Please copy out all the items below, switching each "legend entry" to "key entry" and leaving everything else unchanged.
########################################
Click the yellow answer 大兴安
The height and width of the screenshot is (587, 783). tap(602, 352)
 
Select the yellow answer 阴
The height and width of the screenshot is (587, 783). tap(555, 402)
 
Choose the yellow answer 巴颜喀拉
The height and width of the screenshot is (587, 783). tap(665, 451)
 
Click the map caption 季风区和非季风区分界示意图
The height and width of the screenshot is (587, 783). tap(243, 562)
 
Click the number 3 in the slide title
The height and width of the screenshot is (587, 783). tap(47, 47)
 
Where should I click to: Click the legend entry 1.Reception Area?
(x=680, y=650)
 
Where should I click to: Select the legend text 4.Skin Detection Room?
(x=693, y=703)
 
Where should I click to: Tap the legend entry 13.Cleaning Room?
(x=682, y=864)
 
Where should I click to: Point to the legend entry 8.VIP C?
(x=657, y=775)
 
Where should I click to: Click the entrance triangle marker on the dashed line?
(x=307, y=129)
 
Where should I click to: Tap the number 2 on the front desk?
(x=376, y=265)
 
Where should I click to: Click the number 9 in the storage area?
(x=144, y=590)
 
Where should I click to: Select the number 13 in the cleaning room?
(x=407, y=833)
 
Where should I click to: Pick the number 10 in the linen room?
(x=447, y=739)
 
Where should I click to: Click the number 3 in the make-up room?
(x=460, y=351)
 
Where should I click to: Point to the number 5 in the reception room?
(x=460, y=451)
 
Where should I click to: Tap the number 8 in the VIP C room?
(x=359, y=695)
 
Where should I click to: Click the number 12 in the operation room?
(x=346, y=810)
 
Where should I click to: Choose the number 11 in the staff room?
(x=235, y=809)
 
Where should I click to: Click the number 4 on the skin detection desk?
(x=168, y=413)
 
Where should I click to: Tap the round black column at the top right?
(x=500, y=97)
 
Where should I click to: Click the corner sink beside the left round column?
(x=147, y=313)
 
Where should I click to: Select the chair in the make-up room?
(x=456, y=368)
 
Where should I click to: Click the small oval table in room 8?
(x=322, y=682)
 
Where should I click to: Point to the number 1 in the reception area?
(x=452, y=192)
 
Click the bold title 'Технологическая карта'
########################################
RESPONSE FOR THIS EXERCISE.
Click the yellow answer 大兴安
The height and width of the screenshot is (587, 783). tap(602, 352)
 
Select the yellow answer 阴
The height and width of the screenshot is (587, 783). tap(555, 402)
 
Choose the yellow answer 巴颜喀拉
The height and width of the screenshot is (587, 783). tap(665, 451)
 
Click the map caption 季风区和非季风区分界示意图
The height and width of the screenshot is (587, 783). tap(243, 562)
 
Click the number 3 in the slide title
The height and width of the screenshot is (587, 783). tap(47, 47)
 
Where should I click to: Click the key entry 1.Reception Area?
(x=680, y=650)
 
Where should I click to: Select the legend text 4.Skin Detection Room?
(x=693, y=703)
 
Where should I click to: Tap the key entry 13.Cleaning Room?
(x=682, y=864)
 
Where should I click to: Point to the key entry 8.VIP C?
(x=657, y=775)
 
Where should I click to: Click the entrance triangle marker on the dashed line?
(x=307, y=129)
 
Where should I click to: Tap the number 2 on the front desk?
(x=376, y=265)
 
Where should I click to: Click the number 9 in the storage area?
(x=144, y=590)
 
Where should I click to: Select the number 13 in the cleaning room?
(x=407, y=833)
 
Where should I click to: Pick the number 10 in the linen room?
(x=447, y=739)
 
Where should I click to: Click the number 3 in the make-up room?
(x=460, y=351)
 
Where should I click to: Point to the number 5 in the reception room?
(x=460, y=451)
 
Where should I click to: Tap the number 8 in the VIP C room?
(x=359, y=695)
 
Where should I click to: Click the number 12 in the operation room?
(x=346, y=810)
 
Where should I click to: Choose the number 11 in the staff room?
(x=235, y=809)
 
Where should I click to: Click the number 4 on the skin detection desk?
(x=168, y=413)
 
Where should I click to: Tap the round black column at the top right?
(x=500, y=97)
 
Where should I click to: Click the corner sink beside the left round column?
(x=147, y=313)
 
Where should I click to: Select the chair in the make-up room?
(x=456, y=368)
 
Where should I click to: Click the small oval table in room 8?
(x=322, y=682)
 
Where should I click to: Point to the number 1 in the reception area?
(x=452, y=192)
 
Click the bold title 'Технологическая карта'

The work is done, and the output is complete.